▶ [Task goal] Reproduce everything from the line containing "Task: Open Feuerwehrbesuch" down to the line containing "Screen dimensions: 711x362 129,10", changing "screenshot" to "screen capture" and keeping all else the same. Leave out the pictures.

▶ [Record extracts]
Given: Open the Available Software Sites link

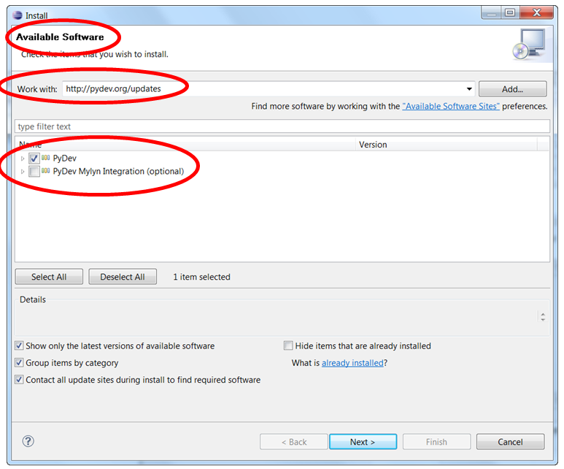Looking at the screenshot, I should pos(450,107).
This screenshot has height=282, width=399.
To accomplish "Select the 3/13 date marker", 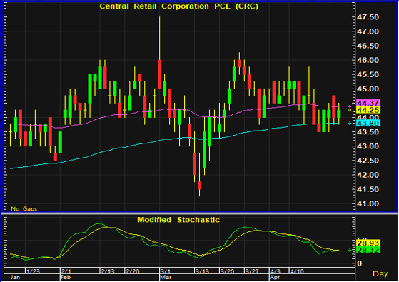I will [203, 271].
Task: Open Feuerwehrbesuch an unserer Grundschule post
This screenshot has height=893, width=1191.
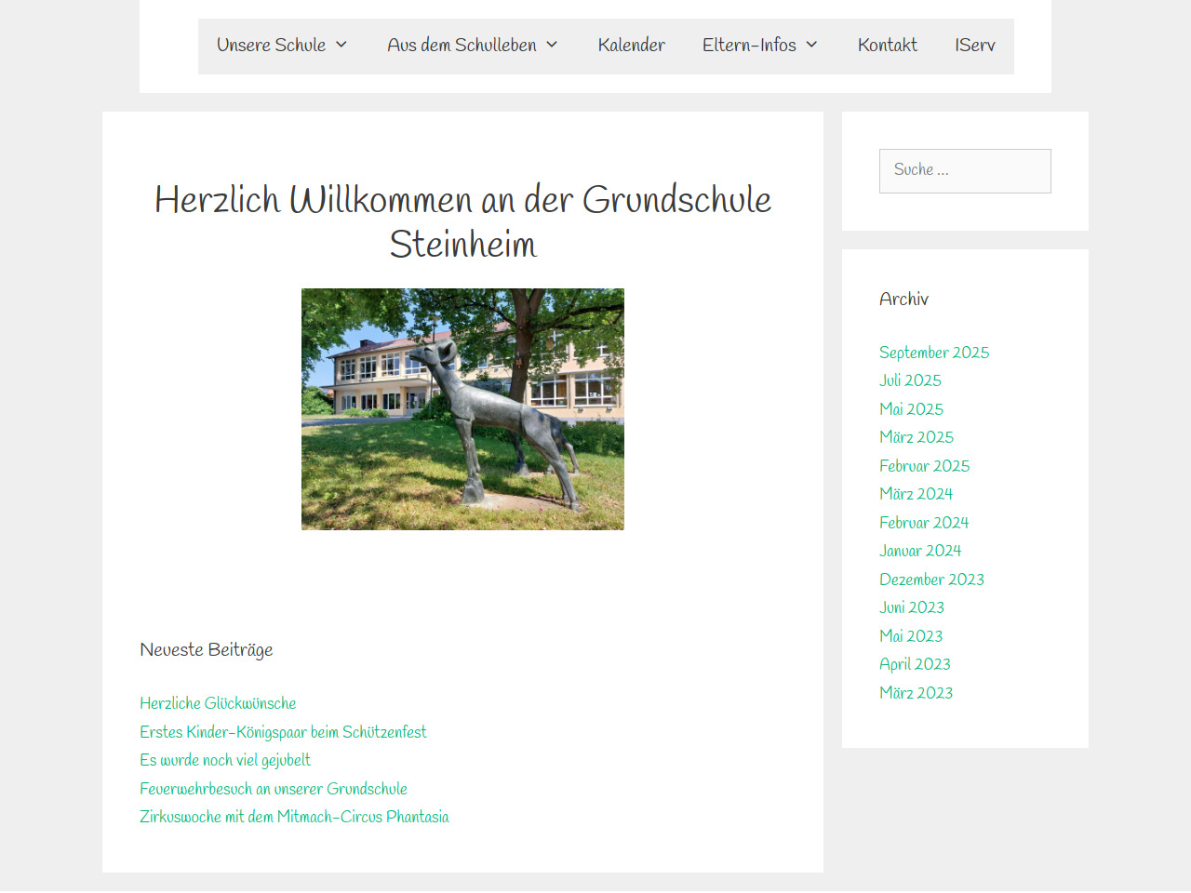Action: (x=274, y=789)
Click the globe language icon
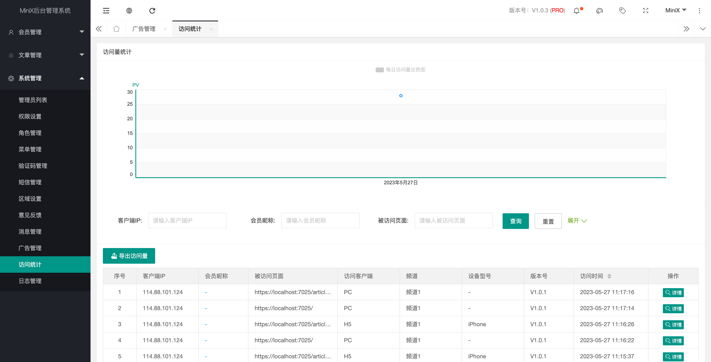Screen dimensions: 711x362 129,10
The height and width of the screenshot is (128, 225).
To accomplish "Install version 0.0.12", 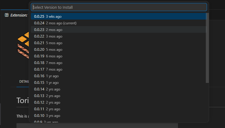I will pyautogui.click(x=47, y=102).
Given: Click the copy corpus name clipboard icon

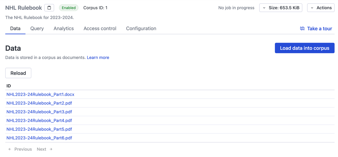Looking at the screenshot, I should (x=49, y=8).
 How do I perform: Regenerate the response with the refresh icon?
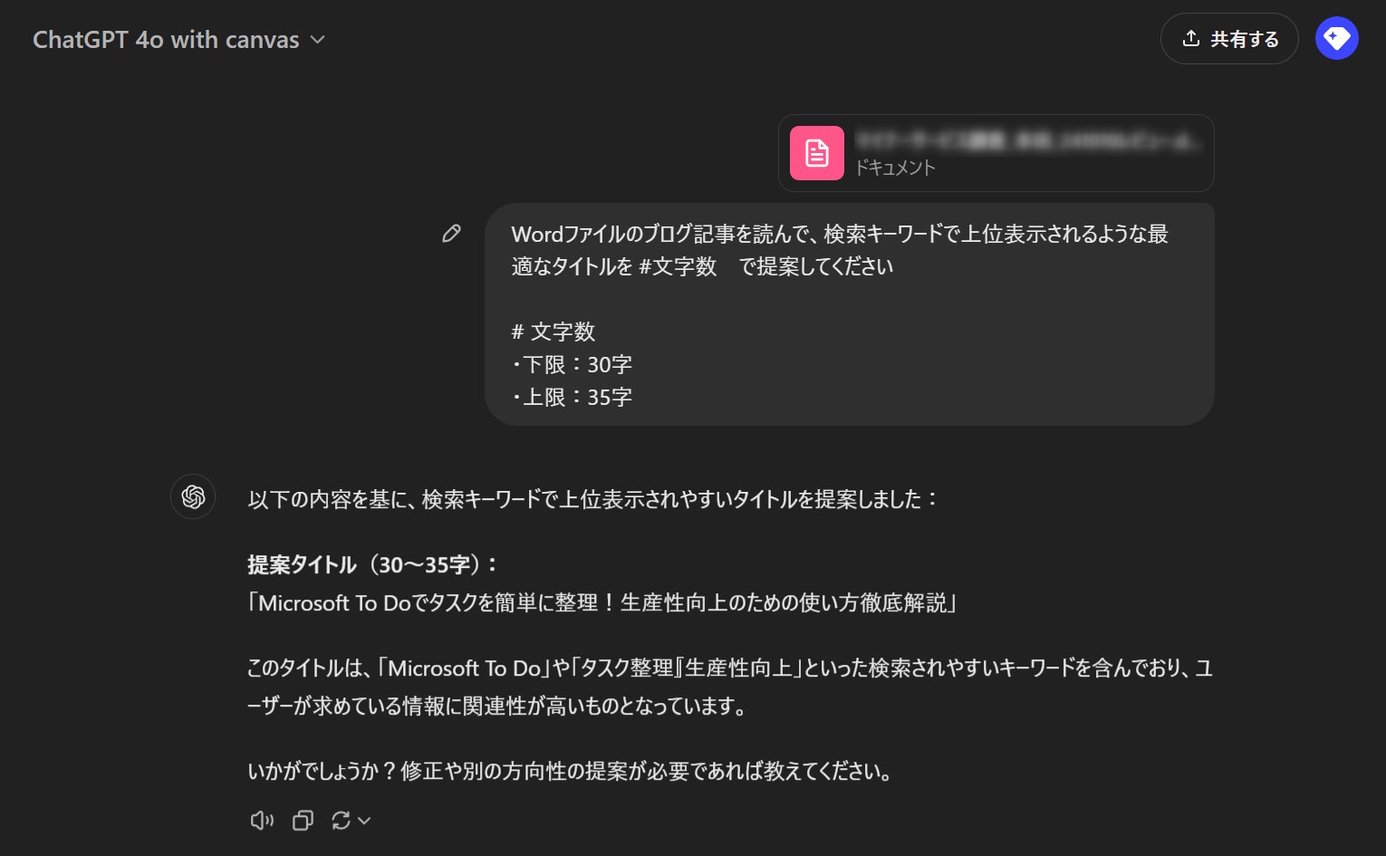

▶ [Written answer]
Task: Open Feuerwehrbesuch an unserer Grundschule post
This screen capture has height=893, width=1191.
Action: (x=274, y=789)
Click the globe language icon
Screen dimensions: 711x362 129,10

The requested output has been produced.